[Start of Attachment]
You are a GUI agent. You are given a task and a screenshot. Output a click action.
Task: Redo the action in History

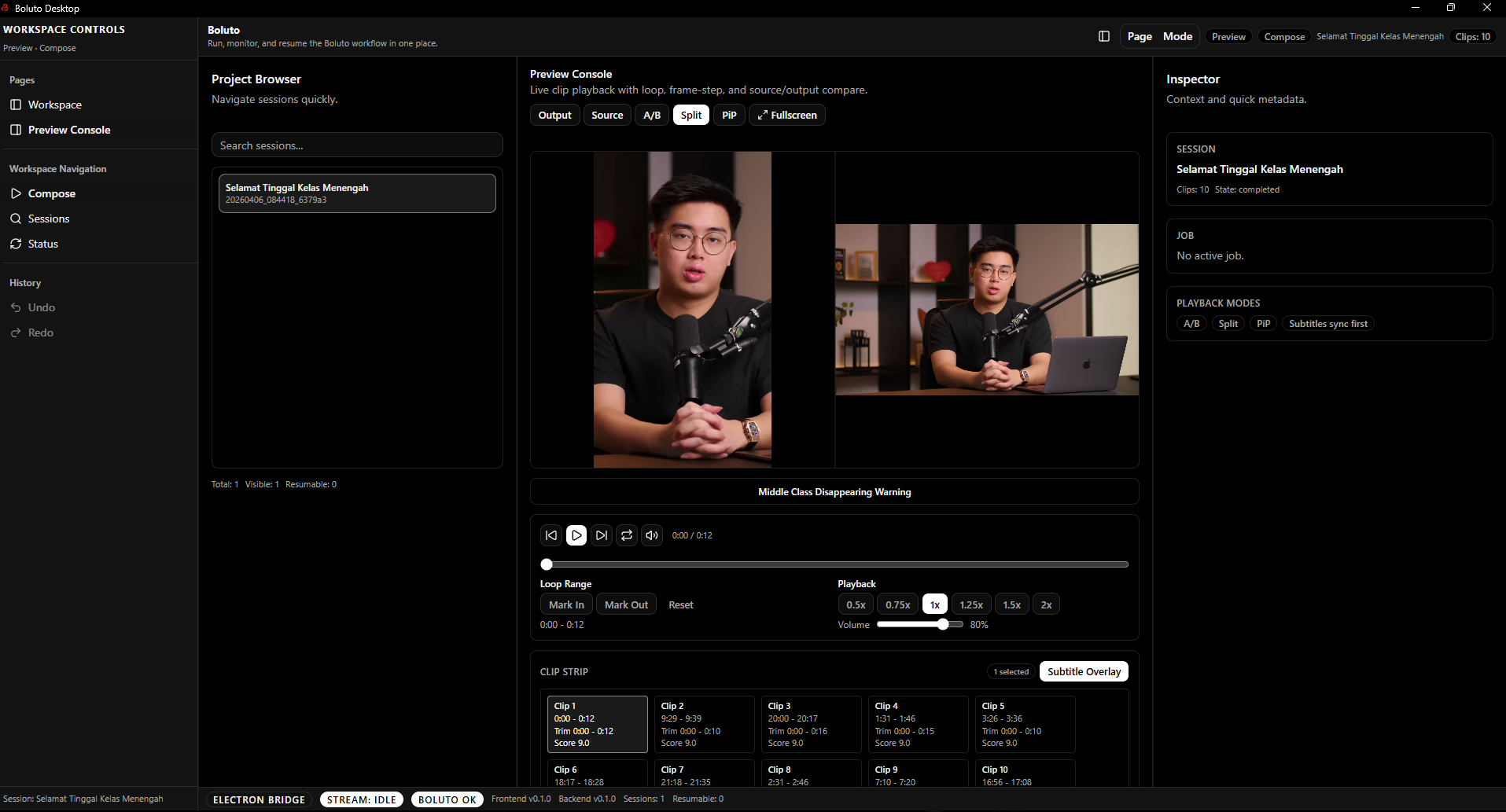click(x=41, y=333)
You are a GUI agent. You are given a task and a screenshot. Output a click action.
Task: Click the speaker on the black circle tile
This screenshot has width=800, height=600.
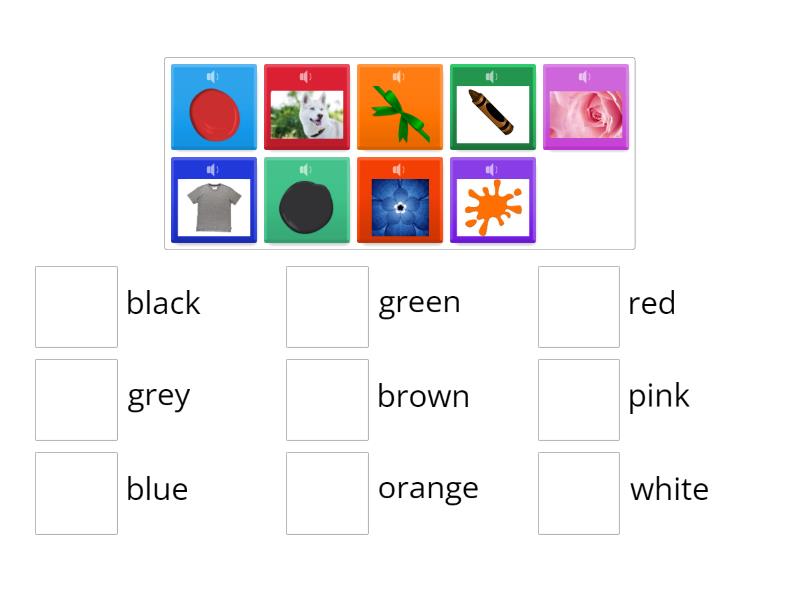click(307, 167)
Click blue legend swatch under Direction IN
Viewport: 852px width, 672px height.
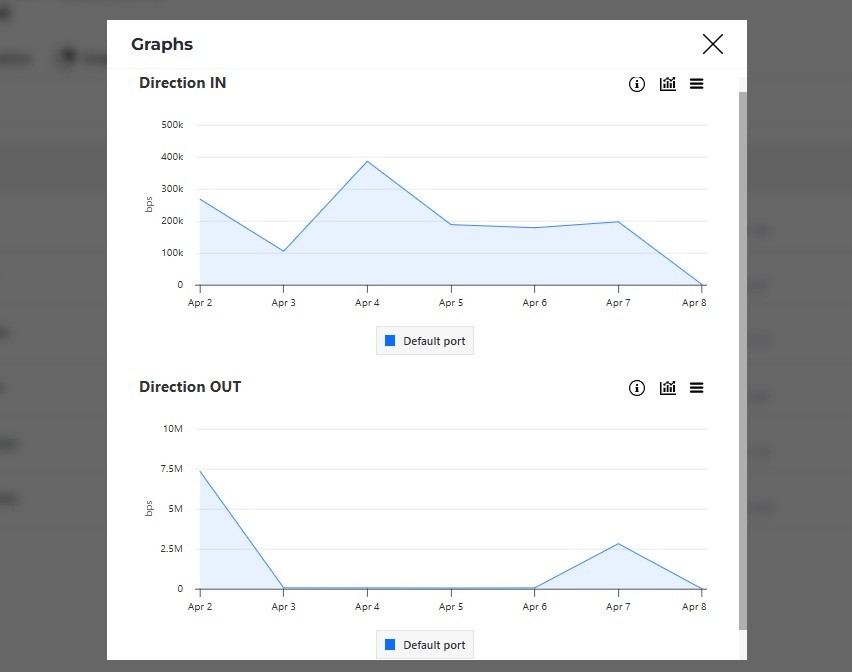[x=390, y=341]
[End of Attachment]
* _Work item_
The preceding entries should be duplicated word for word; no picture belongs in the copy.

* _Exercise response_
You are a GUI agent. You are given a task and a screenshot. Output a click action.
Task: Redo the action in History

click(x=41, y=333)
You are a GUI agent. You are given a task and a screenshot. Output a click action.
Task: Click the speaker on the black circle tile
This screenshot has width=800, height=600.
click(307, 167)
Click blue legend swatch under Direction IN
Viewport: 852px width, 672px height.
[x=390, y=341]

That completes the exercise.